# What the task requires
Within the listing below, locate all lines containing the word "Enable". Copy each one.

Records provided below:

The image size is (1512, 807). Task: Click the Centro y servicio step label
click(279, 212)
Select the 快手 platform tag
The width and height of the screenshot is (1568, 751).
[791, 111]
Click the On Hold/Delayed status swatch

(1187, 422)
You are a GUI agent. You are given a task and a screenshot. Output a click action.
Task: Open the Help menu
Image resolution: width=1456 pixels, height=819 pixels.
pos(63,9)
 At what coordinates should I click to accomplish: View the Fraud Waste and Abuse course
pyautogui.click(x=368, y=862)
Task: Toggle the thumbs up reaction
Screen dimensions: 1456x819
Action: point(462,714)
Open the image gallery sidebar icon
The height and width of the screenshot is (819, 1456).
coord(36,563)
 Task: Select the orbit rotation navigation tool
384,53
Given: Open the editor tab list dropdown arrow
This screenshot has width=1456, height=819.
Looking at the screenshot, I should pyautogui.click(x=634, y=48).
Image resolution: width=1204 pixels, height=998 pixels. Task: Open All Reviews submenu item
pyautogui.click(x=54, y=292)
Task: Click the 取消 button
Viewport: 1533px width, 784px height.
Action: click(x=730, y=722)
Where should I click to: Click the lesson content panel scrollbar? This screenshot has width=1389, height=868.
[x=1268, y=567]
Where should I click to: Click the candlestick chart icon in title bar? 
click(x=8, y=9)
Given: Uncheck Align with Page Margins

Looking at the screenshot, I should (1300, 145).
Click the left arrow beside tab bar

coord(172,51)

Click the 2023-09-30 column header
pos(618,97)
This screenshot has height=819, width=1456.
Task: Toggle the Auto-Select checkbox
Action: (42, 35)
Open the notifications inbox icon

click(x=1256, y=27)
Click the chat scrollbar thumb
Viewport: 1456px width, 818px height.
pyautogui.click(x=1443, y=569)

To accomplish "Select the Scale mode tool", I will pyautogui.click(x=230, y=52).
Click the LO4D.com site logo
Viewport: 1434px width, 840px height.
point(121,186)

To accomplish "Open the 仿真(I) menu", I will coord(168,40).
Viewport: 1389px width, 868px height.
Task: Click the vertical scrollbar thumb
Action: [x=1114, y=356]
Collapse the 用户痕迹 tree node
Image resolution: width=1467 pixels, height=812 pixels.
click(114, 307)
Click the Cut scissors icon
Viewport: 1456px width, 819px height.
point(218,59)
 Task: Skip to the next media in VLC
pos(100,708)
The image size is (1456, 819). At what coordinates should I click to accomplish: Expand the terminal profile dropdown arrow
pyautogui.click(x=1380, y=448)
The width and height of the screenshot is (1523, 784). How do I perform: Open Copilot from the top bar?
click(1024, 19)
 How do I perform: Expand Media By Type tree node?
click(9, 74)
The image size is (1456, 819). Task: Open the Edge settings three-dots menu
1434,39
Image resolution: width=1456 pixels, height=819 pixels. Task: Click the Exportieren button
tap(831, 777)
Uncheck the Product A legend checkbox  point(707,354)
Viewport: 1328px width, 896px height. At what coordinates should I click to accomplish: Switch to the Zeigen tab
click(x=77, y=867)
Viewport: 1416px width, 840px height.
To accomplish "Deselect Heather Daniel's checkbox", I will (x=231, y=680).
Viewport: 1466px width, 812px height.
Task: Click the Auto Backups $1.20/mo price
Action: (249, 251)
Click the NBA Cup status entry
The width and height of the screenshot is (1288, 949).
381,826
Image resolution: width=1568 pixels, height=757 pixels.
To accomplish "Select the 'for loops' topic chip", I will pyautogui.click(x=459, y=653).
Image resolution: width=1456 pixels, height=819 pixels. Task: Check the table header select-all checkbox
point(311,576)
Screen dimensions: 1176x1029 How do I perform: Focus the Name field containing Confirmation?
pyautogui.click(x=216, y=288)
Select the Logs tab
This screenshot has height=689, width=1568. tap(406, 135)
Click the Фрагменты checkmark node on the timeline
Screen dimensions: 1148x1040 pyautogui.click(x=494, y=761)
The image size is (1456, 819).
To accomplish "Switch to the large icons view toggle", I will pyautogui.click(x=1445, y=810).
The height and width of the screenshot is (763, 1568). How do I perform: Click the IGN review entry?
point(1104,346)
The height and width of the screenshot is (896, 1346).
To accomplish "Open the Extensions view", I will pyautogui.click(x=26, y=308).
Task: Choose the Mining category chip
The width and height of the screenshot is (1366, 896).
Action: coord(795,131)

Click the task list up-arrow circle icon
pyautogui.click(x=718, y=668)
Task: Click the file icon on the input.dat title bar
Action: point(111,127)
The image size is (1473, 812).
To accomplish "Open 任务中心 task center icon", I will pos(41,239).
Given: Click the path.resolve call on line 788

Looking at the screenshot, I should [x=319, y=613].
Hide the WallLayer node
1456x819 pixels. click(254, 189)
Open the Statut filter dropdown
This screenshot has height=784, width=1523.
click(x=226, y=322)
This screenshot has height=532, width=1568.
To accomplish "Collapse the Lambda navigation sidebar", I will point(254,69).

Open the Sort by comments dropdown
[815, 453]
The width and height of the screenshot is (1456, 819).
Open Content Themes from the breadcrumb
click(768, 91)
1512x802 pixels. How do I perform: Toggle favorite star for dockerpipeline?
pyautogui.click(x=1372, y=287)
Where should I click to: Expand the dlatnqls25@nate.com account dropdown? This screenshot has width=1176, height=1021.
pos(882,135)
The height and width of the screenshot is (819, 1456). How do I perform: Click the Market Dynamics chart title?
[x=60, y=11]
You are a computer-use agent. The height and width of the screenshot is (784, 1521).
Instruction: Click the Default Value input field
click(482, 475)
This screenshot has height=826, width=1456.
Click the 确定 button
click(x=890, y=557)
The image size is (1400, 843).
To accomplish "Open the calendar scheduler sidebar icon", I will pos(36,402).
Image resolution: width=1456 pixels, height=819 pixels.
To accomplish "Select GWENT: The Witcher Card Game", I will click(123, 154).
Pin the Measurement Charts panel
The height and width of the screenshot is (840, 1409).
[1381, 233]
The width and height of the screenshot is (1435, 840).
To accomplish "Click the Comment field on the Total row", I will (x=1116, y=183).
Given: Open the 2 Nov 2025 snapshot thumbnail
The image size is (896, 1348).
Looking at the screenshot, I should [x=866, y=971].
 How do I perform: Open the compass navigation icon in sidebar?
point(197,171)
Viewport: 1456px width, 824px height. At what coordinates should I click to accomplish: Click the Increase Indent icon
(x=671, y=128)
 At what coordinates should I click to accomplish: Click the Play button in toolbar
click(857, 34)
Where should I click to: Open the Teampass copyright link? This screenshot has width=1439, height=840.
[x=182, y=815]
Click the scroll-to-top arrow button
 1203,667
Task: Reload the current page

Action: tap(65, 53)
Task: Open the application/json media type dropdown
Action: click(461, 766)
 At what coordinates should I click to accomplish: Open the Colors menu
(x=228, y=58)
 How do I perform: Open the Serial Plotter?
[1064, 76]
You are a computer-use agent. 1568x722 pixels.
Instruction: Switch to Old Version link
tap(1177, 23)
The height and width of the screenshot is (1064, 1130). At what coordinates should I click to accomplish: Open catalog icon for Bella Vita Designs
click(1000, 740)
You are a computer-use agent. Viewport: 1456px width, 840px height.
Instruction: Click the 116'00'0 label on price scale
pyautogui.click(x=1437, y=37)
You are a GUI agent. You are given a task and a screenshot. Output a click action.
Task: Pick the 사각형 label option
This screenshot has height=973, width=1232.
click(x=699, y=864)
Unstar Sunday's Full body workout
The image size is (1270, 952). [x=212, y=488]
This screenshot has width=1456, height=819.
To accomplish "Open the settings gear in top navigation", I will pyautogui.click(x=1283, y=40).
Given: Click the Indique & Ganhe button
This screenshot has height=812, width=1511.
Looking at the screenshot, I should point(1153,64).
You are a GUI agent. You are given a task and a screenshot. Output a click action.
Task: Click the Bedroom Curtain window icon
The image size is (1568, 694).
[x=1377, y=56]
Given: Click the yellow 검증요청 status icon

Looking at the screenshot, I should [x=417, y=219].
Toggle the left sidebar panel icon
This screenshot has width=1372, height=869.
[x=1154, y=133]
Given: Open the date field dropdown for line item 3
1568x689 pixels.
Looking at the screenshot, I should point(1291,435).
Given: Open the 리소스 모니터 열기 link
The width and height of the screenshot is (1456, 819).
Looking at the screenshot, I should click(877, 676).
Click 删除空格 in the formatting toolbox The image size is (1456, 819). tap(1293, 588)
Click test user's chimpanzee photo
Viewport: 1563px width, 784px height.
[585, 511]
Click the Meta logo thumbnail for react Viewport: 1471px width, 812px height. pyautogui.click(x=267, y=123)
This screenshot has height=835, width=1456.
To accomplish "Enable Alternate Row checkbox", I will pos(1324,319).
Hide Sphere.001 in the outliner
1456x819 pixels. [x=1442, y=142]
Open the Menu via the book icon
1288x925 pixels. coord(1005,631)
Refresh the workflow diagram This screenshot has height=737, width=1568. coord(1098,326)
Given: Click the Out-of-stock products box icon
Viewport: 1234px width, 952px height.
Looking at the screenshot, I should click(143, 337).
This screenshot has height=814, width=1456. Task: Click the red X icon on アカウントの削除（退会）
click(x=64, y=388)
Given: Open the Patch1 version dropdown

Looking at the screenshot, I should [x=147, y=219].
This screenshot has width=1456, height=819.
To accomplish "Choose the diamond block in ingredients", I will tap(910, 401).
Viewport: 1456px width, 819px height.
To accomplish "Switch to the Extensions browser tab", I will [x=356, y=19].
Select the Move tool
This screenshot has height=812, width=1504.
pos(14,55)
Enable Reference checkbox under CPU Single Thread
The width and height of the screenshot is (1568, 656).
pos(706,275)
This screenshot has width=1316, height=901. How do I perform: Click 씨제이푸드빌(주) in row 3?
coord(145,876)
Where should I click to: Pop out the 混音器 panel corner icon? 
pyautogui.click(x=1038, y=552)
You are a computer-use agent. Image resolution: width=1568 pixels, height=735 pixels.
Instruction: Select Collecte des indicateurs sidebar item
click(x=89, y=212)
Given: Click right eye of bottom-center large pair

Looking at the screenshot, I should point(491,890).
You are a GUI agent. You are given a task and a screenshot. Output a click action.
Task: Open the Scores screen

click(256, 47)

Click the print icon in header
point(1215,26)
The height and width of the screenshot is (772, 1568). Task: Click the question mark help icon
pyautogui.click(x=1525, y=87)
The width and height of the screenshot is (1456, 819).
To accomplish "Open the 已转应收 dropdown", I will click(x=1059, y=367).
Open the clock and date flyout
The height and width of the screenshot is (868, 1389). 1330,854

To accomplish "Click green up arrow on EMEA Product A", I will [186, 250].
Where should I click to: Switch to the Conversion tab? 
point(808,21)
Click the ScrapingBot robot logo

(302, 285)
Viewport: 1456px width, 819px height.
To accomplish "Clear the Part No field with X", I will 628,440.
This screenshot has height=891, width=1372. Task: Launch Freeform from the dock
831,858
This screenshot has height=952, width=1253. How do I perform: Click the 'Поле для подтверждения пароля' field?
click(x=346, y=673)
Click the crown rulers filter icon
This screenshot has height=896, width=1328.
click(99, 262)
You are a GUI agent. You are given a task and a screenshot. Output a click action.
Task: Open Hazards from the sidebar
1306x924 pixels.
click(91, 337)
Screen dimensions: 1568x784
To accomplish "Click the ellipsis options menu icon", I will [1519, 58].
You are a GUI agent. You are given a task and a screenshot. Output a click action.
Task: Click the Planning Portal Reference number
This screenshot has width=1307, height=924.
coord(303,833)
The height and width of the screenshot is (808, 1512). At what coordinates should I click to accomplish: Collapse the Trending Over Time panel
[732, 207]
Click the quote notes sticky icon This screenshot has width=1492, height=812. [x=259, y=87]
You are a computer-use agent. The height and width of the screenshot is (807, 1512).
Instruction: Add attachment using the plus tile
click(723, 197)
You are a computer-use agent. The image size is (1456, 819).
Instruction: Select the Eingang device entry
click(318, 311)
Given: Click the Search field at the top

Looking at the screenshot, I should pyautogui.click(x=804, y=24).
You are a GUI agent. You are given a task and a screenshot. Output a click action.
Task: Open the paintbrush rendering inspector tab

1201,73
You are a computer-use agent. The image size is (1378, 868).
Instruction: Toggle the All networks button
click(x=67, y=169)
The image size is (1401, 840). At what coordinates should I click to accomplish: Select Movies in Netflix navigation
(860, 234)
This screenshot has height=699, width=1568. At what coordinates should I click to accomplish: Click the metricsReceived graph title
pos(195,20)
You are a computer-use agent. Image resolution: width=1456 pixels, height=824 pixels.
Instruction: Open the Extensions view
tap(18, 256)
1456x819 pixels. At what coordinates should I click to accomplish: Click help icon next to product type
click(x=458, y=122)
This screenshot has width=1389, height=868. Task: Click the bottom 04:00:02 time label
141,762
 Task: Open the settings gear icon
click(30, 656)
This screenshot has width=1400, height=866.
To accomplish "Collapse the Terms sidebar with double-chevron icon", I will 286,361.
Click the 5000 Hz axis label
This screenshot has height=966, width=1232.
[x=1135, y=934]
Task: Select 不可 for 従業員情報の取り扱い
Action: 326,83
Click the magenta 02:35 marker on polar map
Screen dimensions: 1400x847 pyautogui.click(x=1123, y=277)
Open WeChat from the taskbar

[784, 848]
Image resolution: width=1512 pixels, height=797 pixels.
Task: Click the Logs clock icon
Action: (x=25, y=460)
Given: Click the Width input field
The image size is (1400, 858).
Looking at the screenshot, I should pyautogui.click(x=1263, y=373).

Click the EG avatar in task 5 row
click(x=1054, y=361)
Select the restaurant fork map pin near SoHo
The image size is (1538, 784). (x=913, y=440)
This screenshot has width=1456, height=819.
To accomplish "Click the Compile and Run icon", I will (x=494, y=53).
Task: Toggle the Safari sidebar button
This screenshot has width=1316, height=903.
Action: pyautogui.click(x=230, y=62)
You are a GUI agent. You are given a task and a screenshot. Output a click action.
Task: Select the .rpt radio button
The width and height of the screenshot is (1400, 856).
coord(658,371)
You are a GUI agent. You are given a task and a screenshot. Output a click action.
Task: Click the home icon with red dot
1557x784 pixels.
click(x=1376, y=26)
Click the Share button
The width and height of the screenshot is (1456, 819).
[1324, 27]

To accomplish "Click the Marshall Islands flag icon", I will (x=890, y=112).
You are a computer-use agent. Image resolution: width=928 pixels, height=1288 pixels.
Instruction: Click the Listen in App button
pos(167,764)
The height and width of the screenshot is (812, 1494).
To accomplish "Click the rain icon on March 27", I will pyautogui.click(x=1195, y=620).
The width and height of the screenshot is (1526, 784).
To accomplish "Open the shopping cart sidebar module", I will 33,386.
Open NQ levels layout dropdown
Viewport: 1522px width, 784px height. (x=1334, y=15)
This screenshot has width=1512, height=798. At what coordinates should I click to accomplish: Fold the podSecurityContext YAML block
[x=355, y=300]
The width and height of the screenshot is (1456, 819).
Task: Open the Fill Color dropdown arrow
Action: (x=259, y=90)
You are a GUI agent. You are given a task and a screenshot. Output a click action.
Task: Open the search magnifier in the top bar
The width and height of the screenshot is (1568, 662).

End of Records provided.

# Reply
To accomplish "Enable Alternate Row checkbox", I will pos(1324,319).
Enable Reference checkbox under CPU Single Thread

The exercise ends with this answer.